90% of the time when I'm feeling less-than-vibrant its because I am physically and emotionally dehydrated. When this dryness sets in it means that I am not setting aside the time I need for myself. Self-care is not selfish and its not unnecessary. Going to the grocery store alone to shop for your family is not "me-time". Self care is the conscious practice of setting aside time for yourself to rejuvenate, lick your wounds, re-set, re-consider, and be something that gets that spark in you going again. A lot of moms set this aside for the sake of their children but what they'll soon find out is that your children benefit from your conscious effort to put yourself first. We're not robots- we're people! We don't run simply off of giving ourselves to others! So, with that in mind, we have lots of options on implementing personal love practices into our lives.
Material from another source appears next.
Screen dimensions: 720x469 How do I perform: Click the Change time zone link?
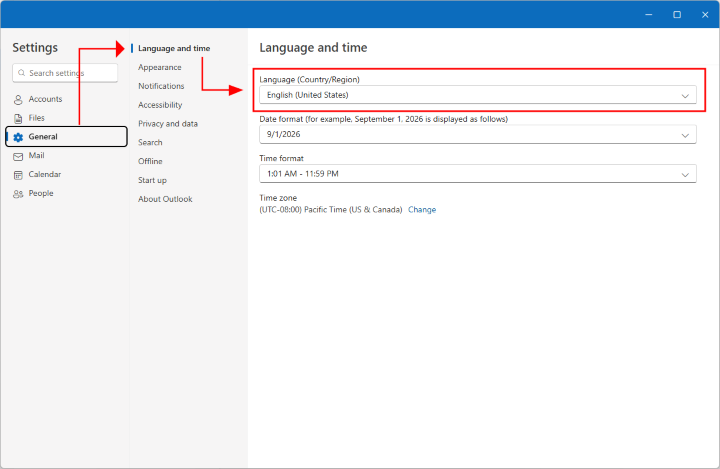[x=422, y=210]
Something you can do that takes very little effort and very little time is practice gratitude. This can be tricky when you're in a place of struggling. There are more extreme cases (the loss of a loved one), but for the most part, if you can shift your thoughts for a moment then every moment after gets easier and easier. For example, my daughter has a cold right now. For my partner and I this means shorter sleep cycles, more care (wiping nose, sucking snot, essential oil applications etc) and the overall misery of watching the one you love most struggle with discomfort. Breathing plays a crucial roll in my shift... A deep breath gives me a bit of clarity, and then saying (out loud or in my mind) "I am so happy and grateful....that my daughter's heart is strong and she has parents who love and take care of her so well". The first time I say it, I might shift back to my negative thought... but after a couple more breaths and a couple more times saying it... I can start to think of even more things I'm grateful for! My perception shift becomes one of gratitude and joy rather than frustration or fear. This is small but has been huge for me. A little miracle of self-care right where I am. The negative voices drowned out for a moment of peace.
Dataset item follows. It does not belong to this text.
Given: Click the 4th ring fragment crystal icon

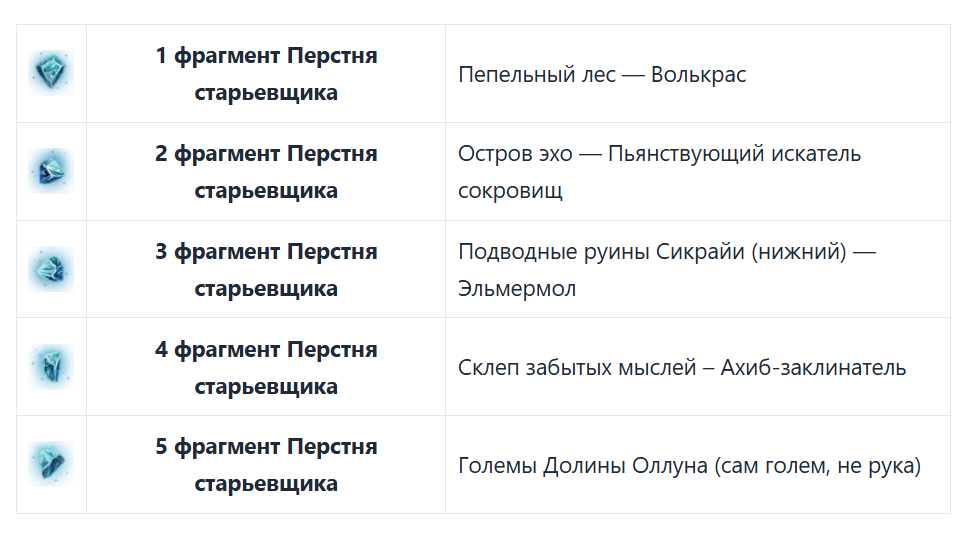Looking at the screenshot, I should pos(50,366).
Whenever I'm feeling less-than i'm also feeling very stuck. Most of the time its indoors in a place where I spent a lot of time (our living room in front of the tv). One of the best things I can do is go outside. When you have littles this can be somewhat of a challenge. Our record is 30 minutes for getting out the door with snacks, a sippy cup, extra diapers, wipes, keys, coffee, wallet, phone, yeah... you get what I'm saying. I'm really lucky to have such a wonderful, supportive group of women who practice self care and hold a lot of the same values that I do for our children. They plan RLAM (run like a mother) where we have a chance to get exercise. Zoo trips are great because they're educational, outdoors and affordable (a zoo pass is only $65 for a whole year). And then there's just park meet-ups where we can chat, hang out and let our LO's run around. If there aren't any events planned, I like to get baby dressed appropriately for weather and put her up on my back with either a woven wrap or an ergo baby carrier. Baby wearing is an excellent way to meet your baby's needs to be close to you while also keeping your hands free! There are many kinds of excellent baby wearing options- you can check them out here. Get baby up on your front/back/hip and take a walk! The fresh air will help you and your little ones feel good.
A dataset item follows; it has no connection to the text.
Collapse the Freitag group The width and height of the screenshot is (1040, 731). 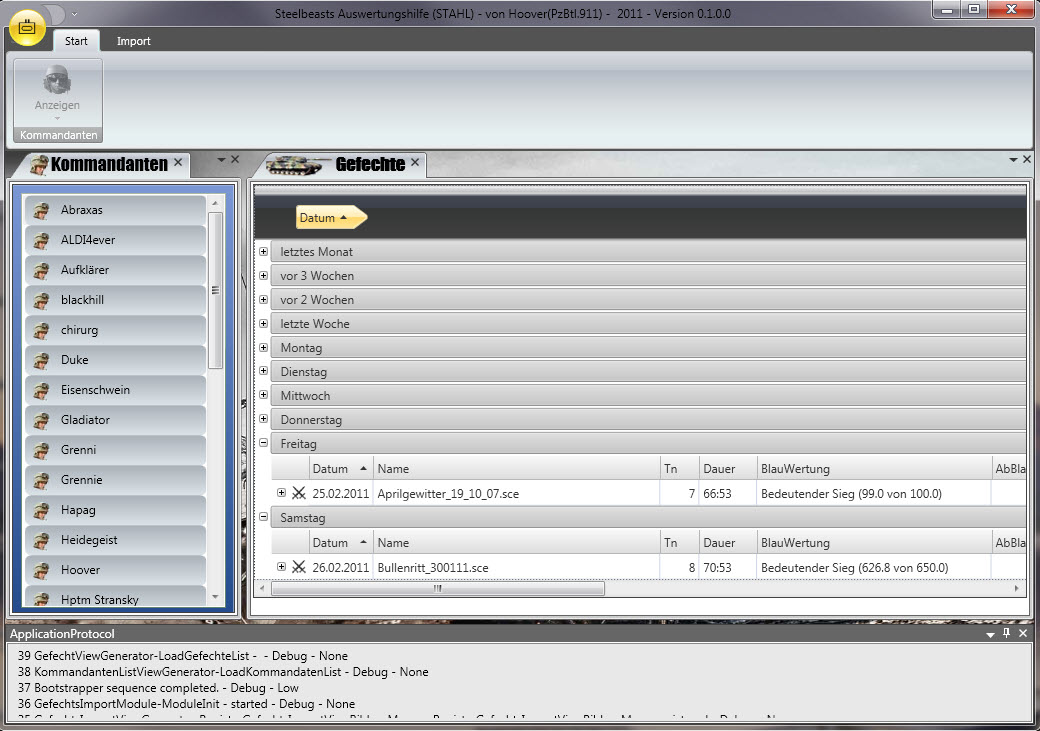tap(263, 443)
While we'd absolutely love a weekend of relaxation and retreat, when you've got baby who count's on you at a certain age, that experience can be taken off the table for a bit. I feel encouraged that this state won't last forever and when my darling baby is a bit older I know she'll have a great bonding experience with Dad for a couple of days while I have long, luxurious me time. But if you've got LO's who aren't as reliant on you a weekend retreat or a day-long hike are great options to really get away. This experience helps gain clarity and removes the demands that come with a personal being reliant on you for everything. This kind of pressure is very real and while lots of people out there are making it look easy its not always easy being touched all day long, cried out for, whined at or just plain needed on that level. In order to offer our most genuine support and care for our children the batteries need to be charged and taking time for ourselves is the only thing that's gonna do that!
"Let the soft animal of your body love what it loves" -Mary Oliver
Let go of the guilt. Let go of the "should". Mamahood can be hard and you can only expect so much from yourself. Ask for help when you need it and practice self care. Your vibrant light will be back in no time! What are some things that you do to re-kindle your light?